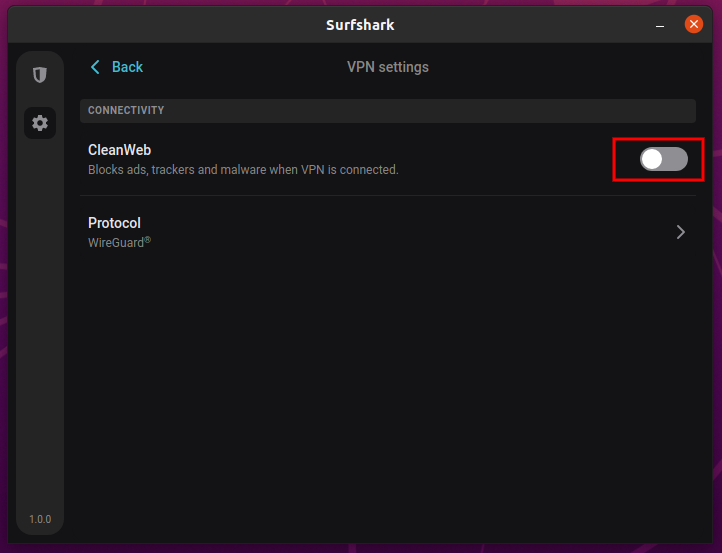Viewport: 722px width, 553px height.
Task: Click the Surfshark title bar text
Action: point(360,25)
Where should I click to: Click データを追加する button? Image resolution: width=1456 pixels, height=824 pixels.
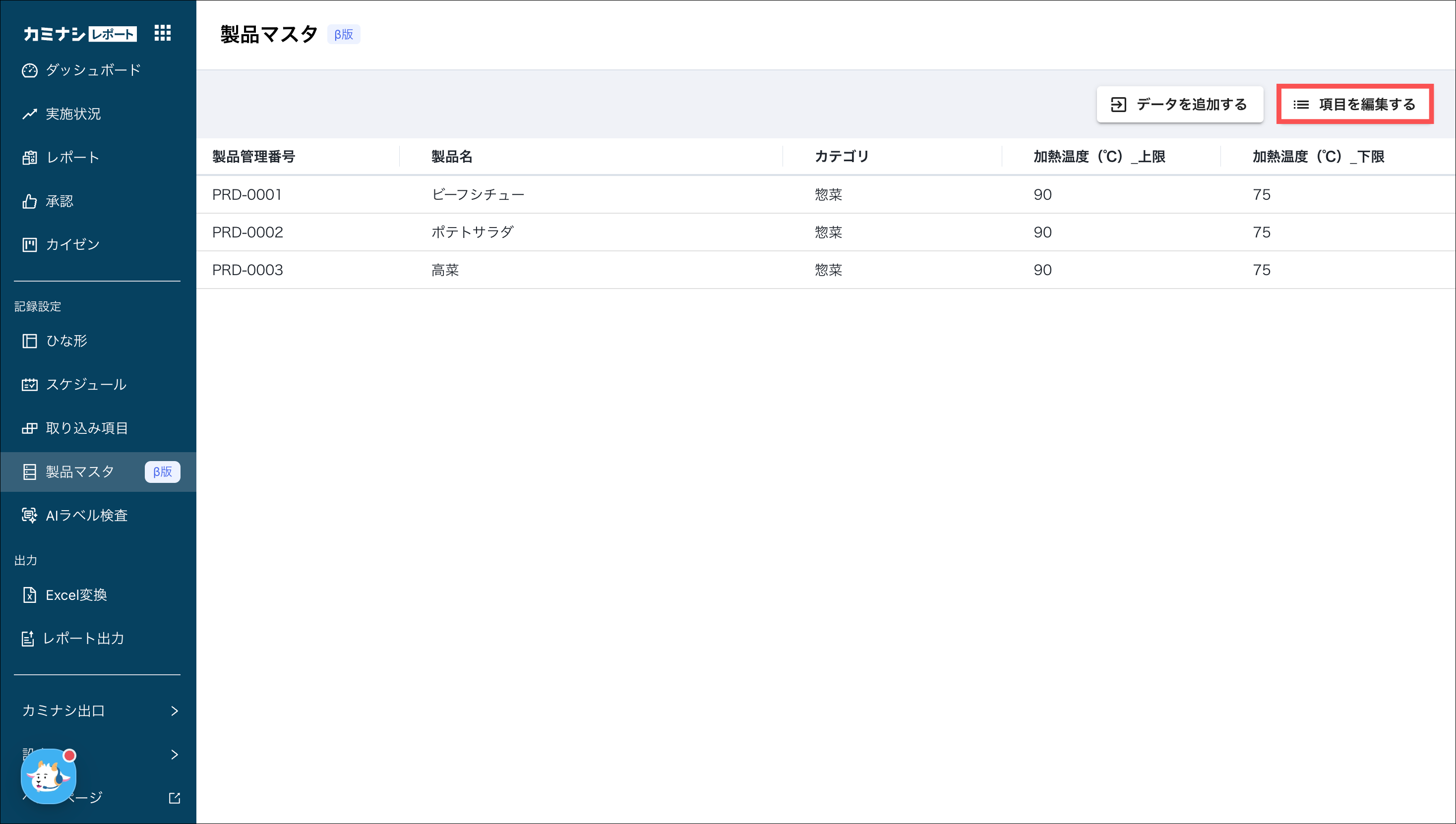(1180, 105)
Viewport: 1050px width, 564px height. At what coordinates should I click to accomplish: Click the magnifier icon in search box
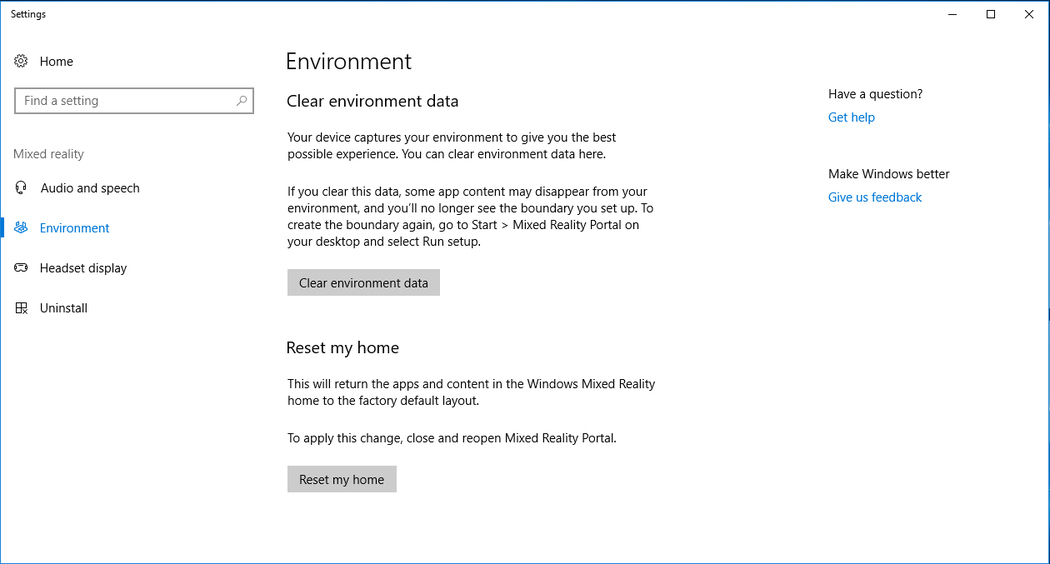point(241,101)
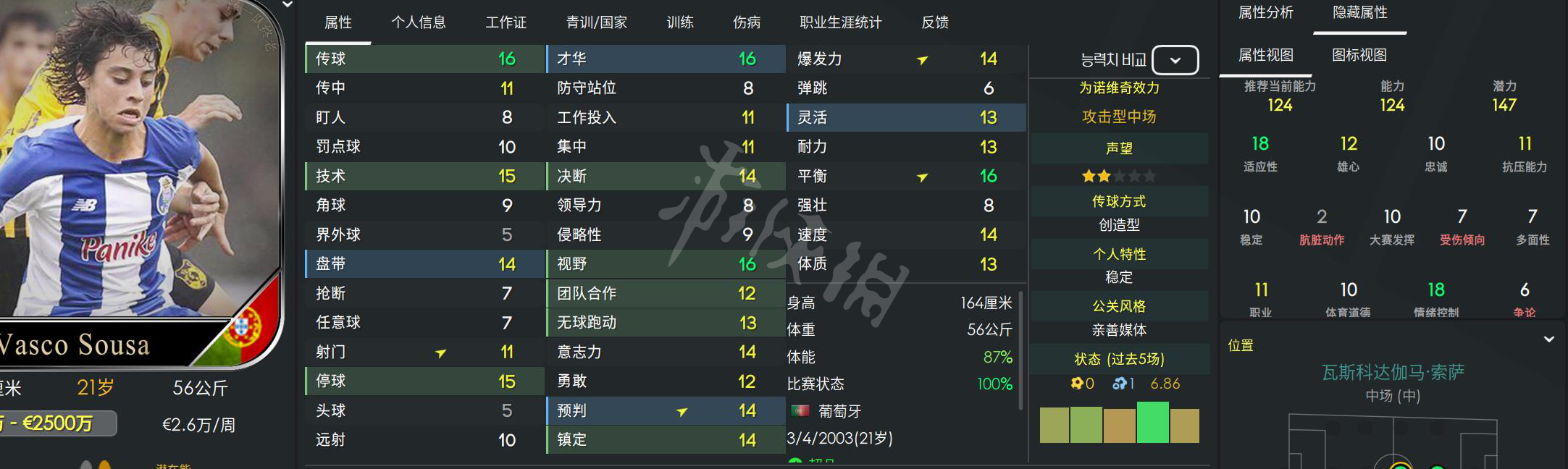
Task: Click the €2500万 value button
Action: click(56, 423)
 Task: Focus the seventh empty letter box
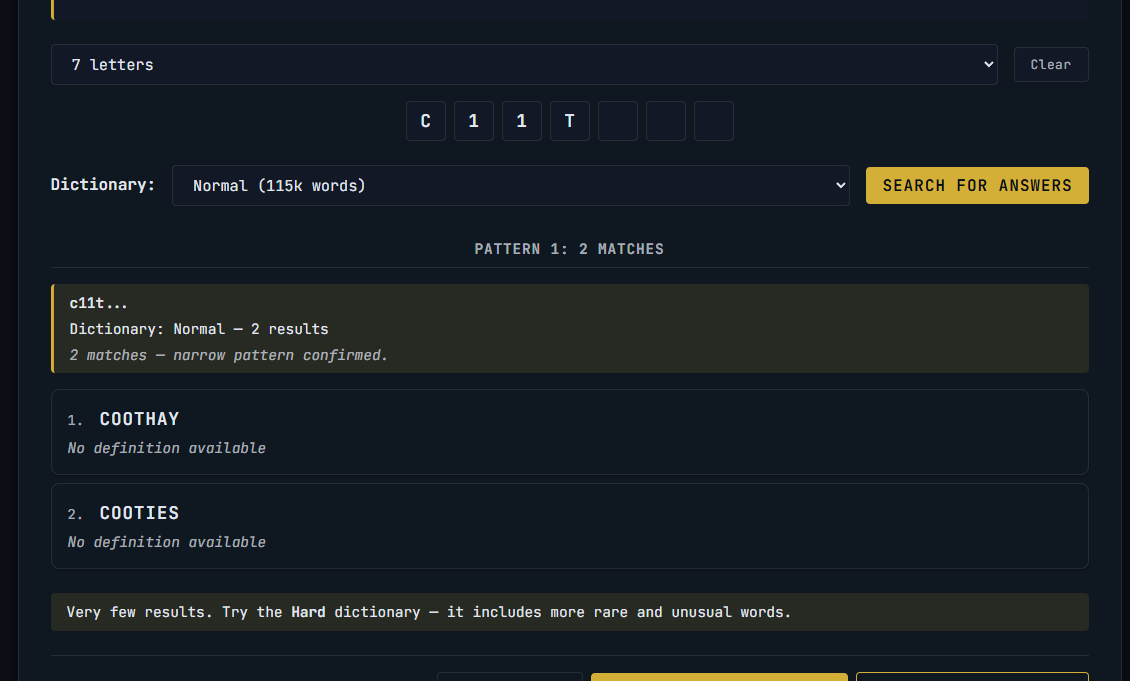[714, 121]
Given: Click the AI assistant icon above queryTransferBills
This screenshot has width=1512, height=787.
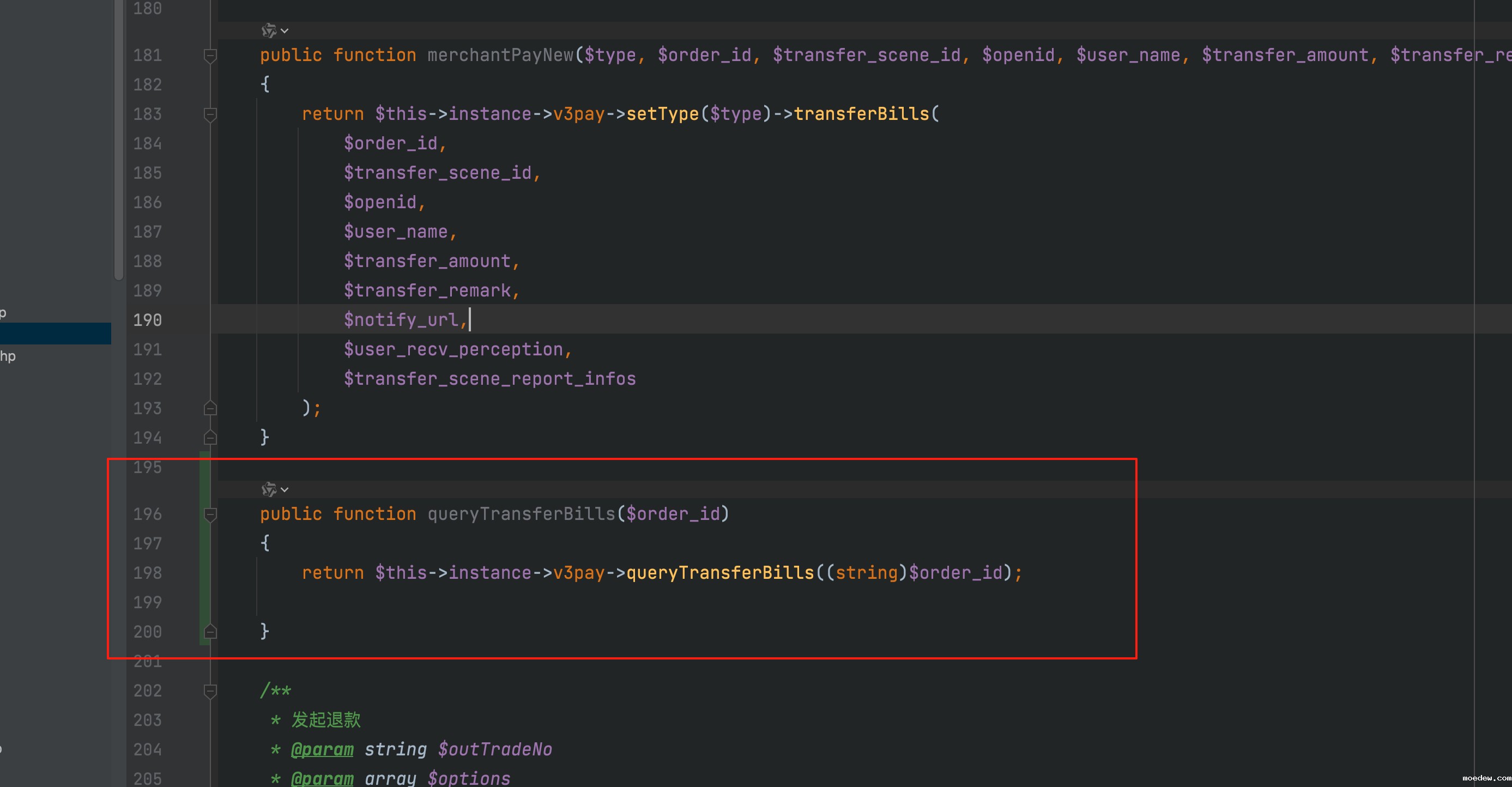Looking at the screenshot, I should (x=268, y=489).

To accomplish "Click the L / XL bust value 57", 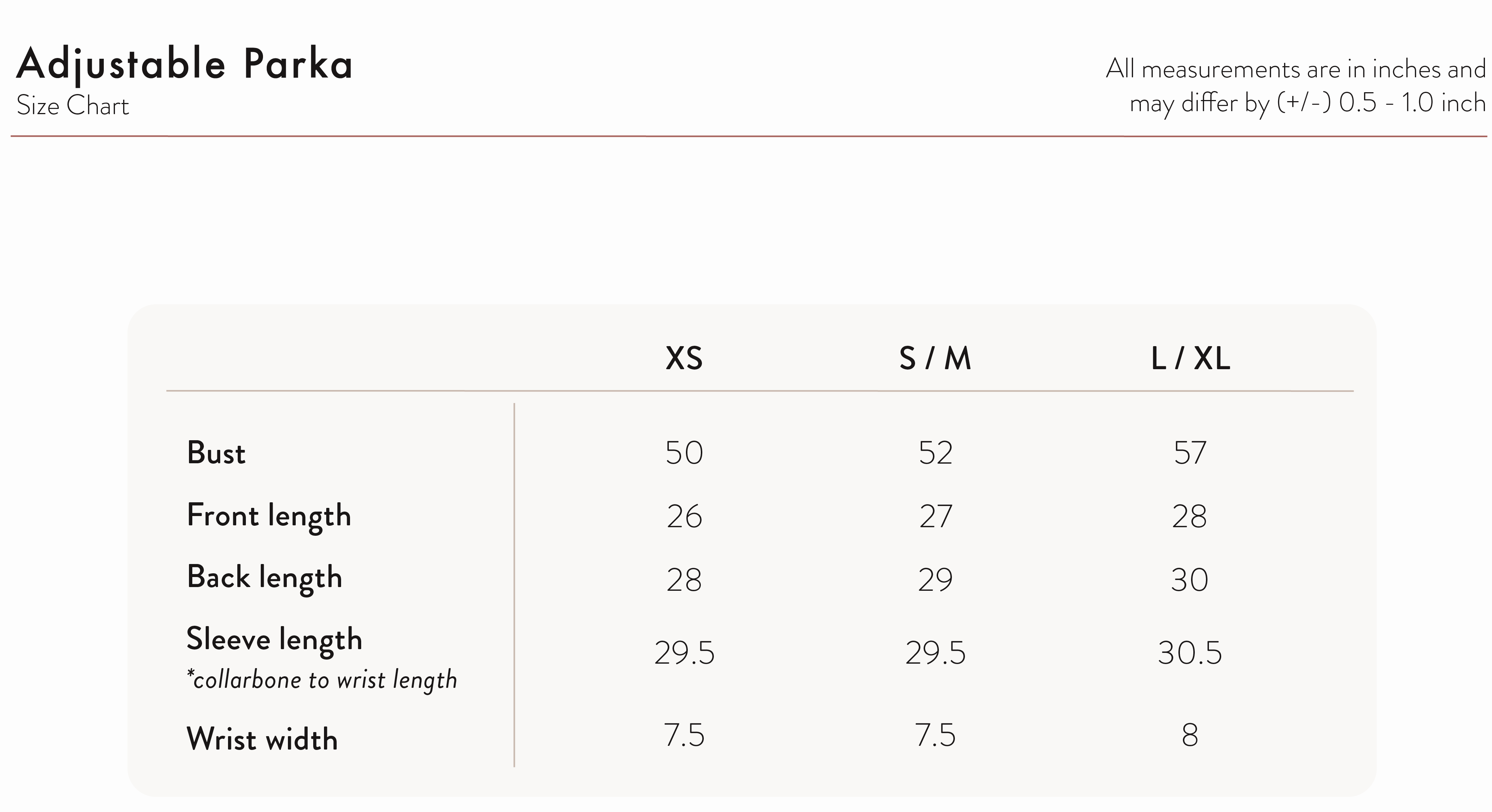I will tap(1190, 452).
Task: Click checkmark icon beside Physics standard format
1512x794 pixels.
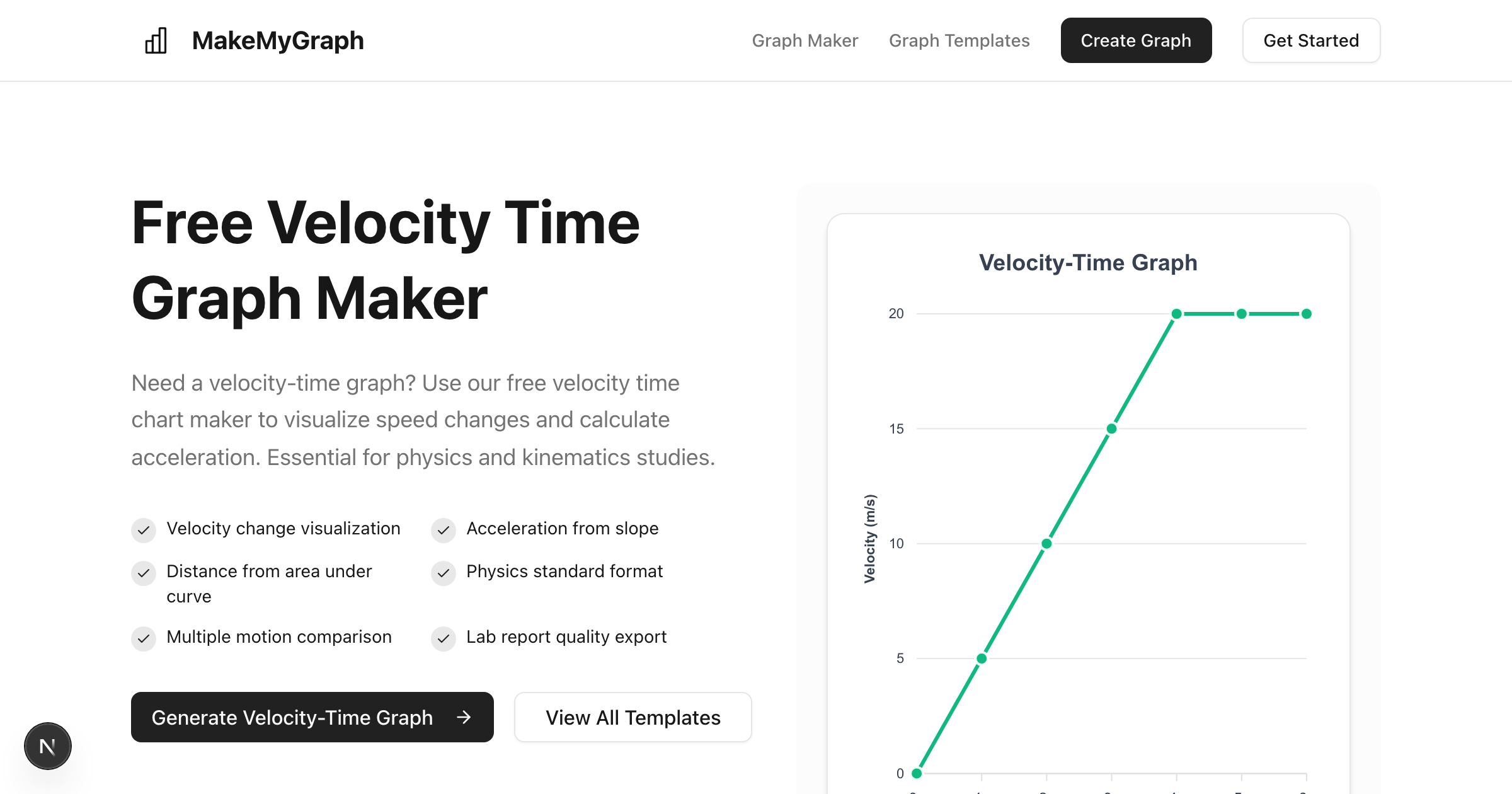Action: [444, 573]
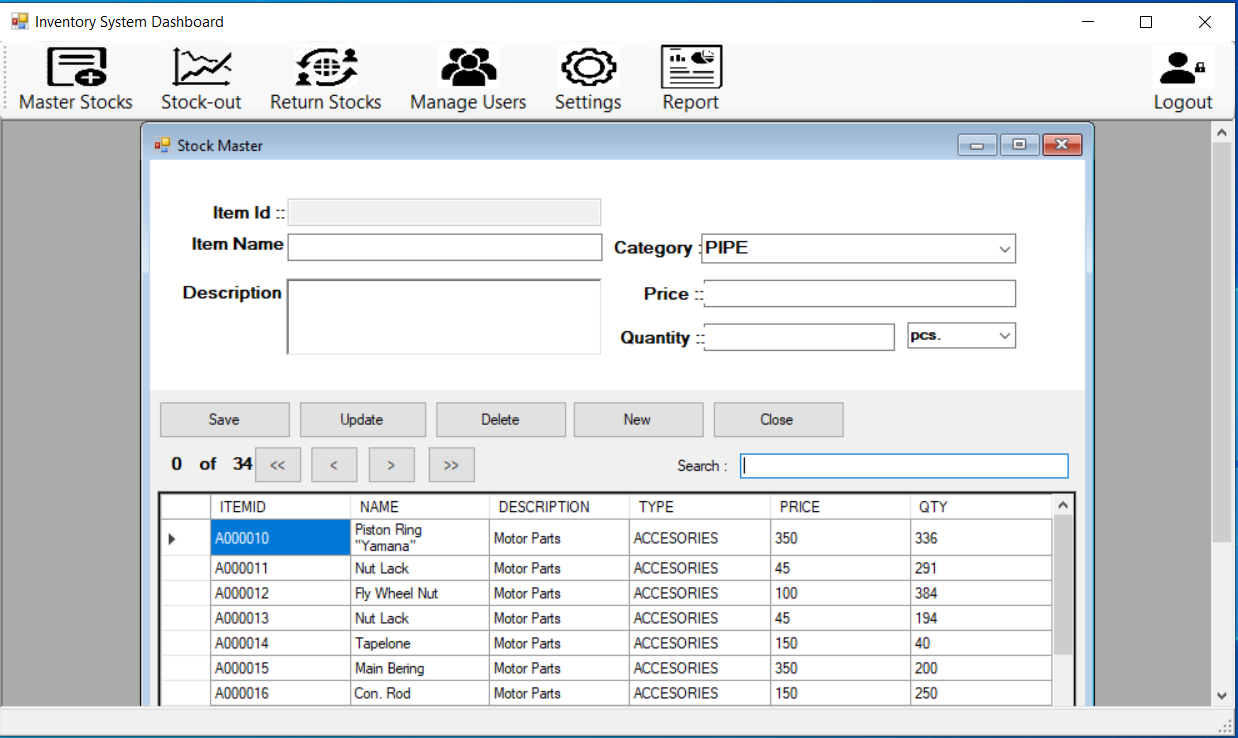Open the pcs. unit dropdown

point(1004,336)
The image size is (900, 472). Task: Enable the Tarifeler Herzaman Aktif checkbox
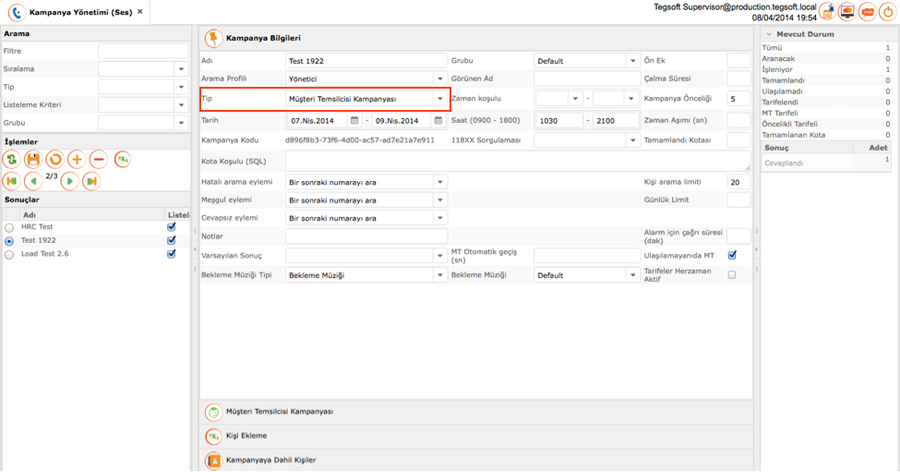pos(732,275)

* * *

Task objective | Render everything from the line containing "The image size" down to the end of the records above as a two-column CSV headed text and coordinates, with one row per record and each field quoted, line breaks replaced by spaces. Leave the pictures out.

Correct output |
text,coordinates
"The image size is (900, 472). Task: Enable the Tarifeler Herzaman Aktif checkbox","pos(732,275)"